-- DATA EXCERPTS follows --

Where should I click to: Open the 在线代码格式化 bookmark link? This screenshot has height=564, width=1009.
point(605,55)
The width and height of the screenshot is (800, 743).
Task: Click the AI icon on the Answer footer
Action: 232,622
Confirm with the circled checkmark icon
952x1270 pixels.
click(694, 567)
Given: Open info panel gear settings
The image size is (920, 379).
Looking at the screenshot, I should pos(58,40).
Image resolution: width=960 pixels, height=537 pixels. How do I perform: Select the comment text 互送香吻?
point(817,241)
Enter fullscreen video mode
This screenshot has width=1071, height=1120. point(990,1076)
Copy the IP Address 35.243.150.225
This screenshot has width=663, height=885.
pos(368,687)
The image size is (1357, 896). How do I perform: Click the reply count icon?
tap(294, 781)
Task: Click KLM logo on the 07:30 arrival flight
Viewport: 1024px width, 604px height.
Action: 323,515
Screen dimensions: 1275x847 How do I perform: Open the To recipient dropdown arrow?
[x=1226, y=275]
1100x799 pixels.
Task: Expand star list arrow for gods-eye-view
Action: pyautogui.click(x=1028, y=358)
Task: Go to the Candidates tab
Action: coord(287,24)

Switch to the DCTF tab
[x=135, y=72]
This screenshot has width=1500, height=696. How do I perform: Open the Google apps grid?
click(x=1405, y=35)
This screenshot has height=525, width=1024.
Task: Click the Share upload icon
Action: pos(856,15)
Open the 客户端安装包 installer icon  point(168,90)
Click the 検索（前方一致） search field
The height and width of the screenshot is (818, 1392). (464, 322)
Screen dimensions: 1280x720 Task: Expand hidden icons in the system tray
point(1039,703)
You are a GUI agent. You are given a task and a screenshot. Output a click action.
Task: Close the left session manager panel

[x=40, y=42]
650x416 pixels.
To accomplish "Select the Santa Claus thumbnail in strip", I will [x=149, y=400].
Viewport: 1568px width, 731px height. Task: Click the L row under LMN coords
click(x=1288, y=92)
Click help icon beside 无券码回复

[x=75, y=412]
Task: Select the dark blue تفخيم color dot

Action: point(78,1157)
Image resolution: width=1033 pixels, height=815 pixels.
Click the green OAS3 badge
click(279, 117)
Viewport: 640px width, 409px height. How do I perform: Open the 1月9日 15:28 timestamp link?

-- DATA EXCERPTS concluded --

WHAT YOU NEED TO DO –
Transcribe exactly, and only, the lines from the one with "Click the 検索（前方一致） search field" through the last line of the data.

RESPONSE AREA –
Click the 検索（前方一致） search field
The height and width of the screenshot is (818, 1392). (464, 322)
Screen dimensions: 1280x720 Task: Expand hidden icons in the system tray
point(1039,703)
You are a GUI agent. You are given a task and a screenshot. Output a click action.
Task: Close the left session manager panel

[x=40, y=42]
650x416 pixels.
To accomplish "Select the Santa Claus thumbnail in strip", I will [x=149, y=400].
Viewport: 1568px width, 731px height. Task: Click the L row under LMN coords
click(x=1288, y=92)
Click help icon beside 无券码回复

[x=75, y=412]
Task: Select the dark blue تفخيم color dot

Action: point(78,1157)
Image resolution: width=1033 pixels, height=815 pixels.
Click the green OAS3 badge
click(279, 117)
Viewport: 640px width, 409px height. How do I perform: Open the 1月9日 15:28 timestamp link?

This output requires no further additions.